MUITO MAIS QUE ISSO >> Fernanda Pinho
Diferentemente da criança que era e da adulta que sou, fui uma adolescente muito introspectiva e tranquila. Posso garantir que, ao menos naquela fase, nunca desapontei meus pais em nada. Mas houve um dia em que eu achei que era a pior filha do mundo. Eu estava na sexta série verde. Na minha escola tinha isso de as turmas terem nomes de cores e, ironicamente, foi uma cor que acabou comigo. Aquele vermelho agressivo manchando com meu boletim.
Na minha cabeça de menina de 13 anos, as piores coisas que podiam acontecer a uma garota era ser ignorada pelo menino da oitava série e perder média. E, quando eu abri aquele maldito boletim, percebi que as duas coisas estavam acontecendo comigo, embora o menino da oitava série tenha se tornado totalmente insignificante diante da minha escandalosa nota vermelha. Fiquei apavorada, minhas pernas bambas, como quem recebe uma notícia de morte. E de certa forma era. Aquele 17 em matemática (a média era 18) estava matando a minha imagem de boa aluna, cultivada com esmero desde os meus dois anos de idade.

### LISTA DE ITENS
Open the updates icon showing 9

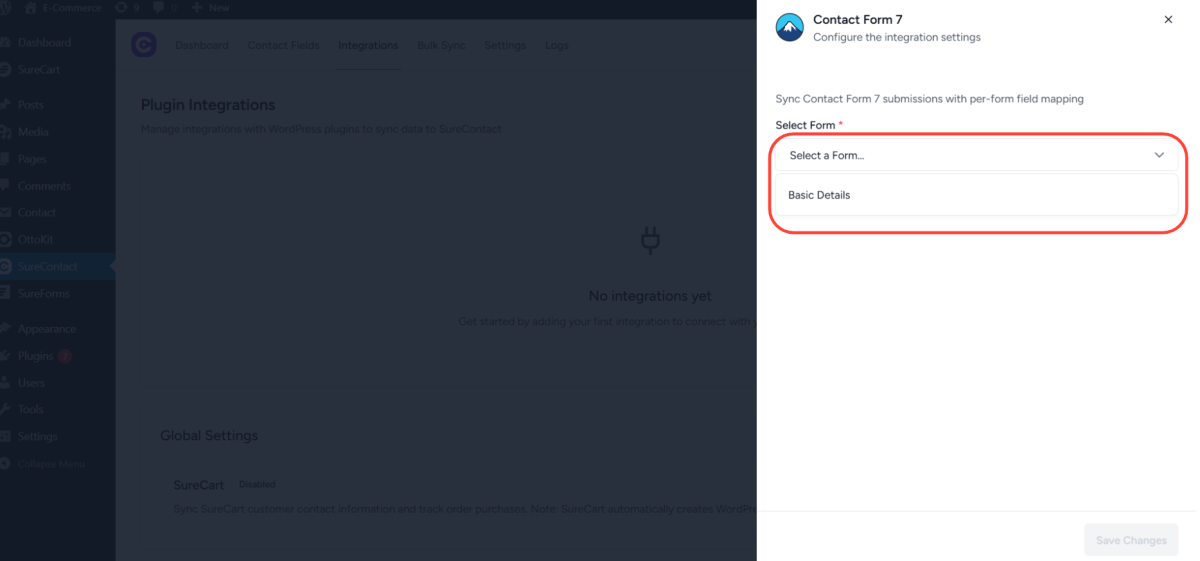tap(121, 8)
* * *
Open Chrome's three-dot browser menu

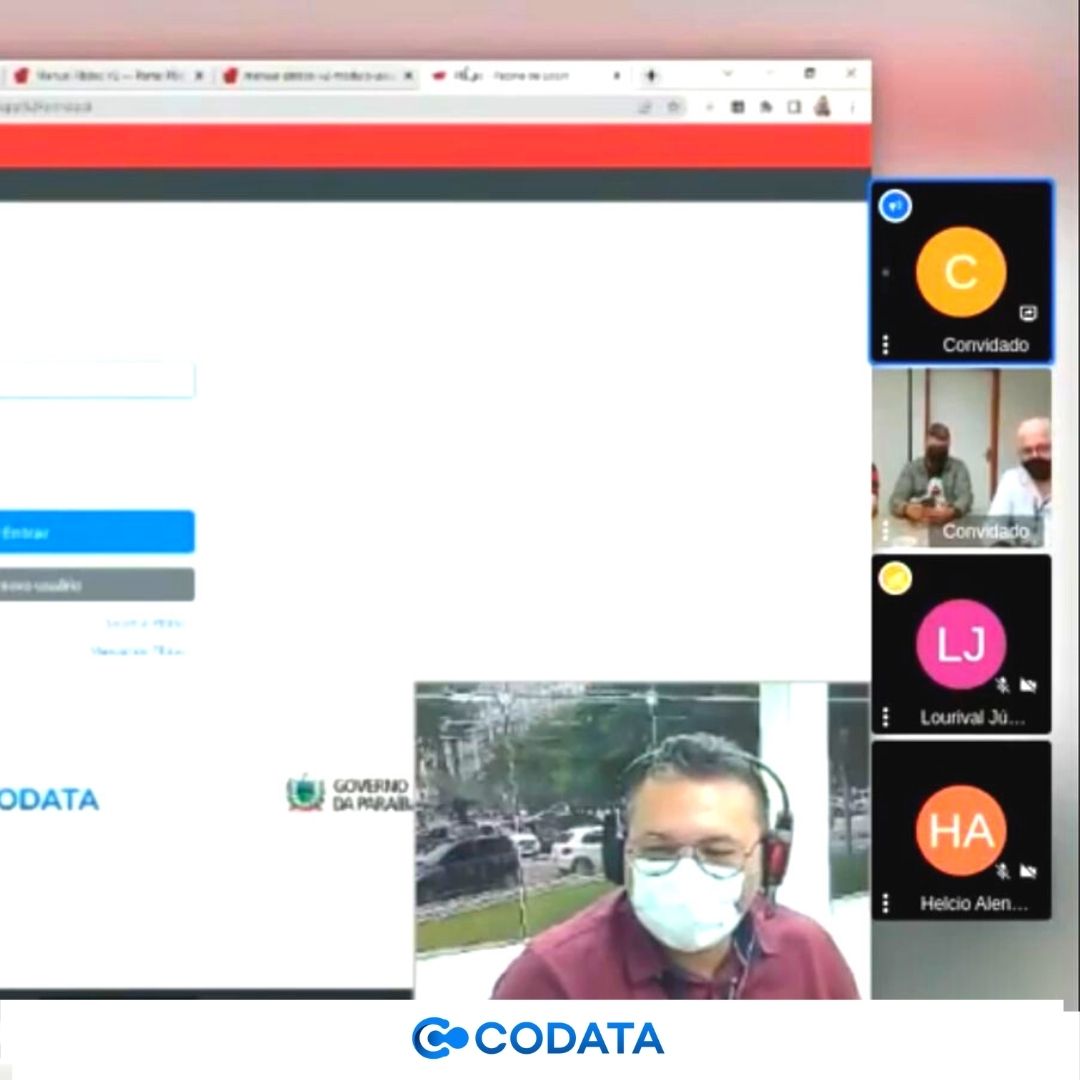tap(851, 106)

### PARA FAZER
[1] Transcreva literalmente, do texto sobre a nota vermelha, o trecho que vai de "Na minha cabeça" até "anos de idade.".
[2] Retome o texto sobre a nota vermelha e prossiga a narrativa a partir da última frase apresentada.

### GABARITO
[1]
Na minha cabeça de menina de 13 anos, as piores coisas que podiam acontecer a uma garota era ser ignorada pelo menino da oitava série e perder média. E, quando eu abri aquele maldito boletim, percebi que as duas coisas estavam acontecendo comigo, embora o menino da oitava série tenha se tornado totalmente insignificante diante da minha escandalosa nota vermelha. Fiquei apavorada, minhas pernas bambas, como quem recebe uma notícia de morte. E de certa forma era. Aquele 17 em matemática (a média era 18) estava matando a minha imagem de boa aluna, cultivada com esmero desde os meus dois anos de idade.

[2]
Esmaguei o boletim dentro da mochila e voltei para casa, toda sinistra, maquinando como daria essa notícia para minha mãe. Rejeitei o almoço e a rodeei durante horas, como sempre faço quando quero contar algo que considero grave. Tentei iniciar o assunto várias vezes, sem sucesso. Até, claro, ela notar que tinha algo errado e perguntar o que era. Não tive coragem de dizer. De repente, fui acometida por uma mudez parcial que me impedia de falar as palavras “nota”, “vermelha”, “média”, “perdida” e “matemática”. Apenas lhe entreguei o boletim.
Ela pegou, abriu, olhou. Não esboçou nenhuma reação. Comentou sobre o fato de, mais uma vez, eu ter fechado o bimestre em história e me devolveu. “Será que minha mãe ficou daltônica?”, cheguei a cogitar rapidamente para, logo em seguida, me lembrar que daltonismo é raríssimo em mulher. Eu havia perdido média em matemática afinal, não em ciências.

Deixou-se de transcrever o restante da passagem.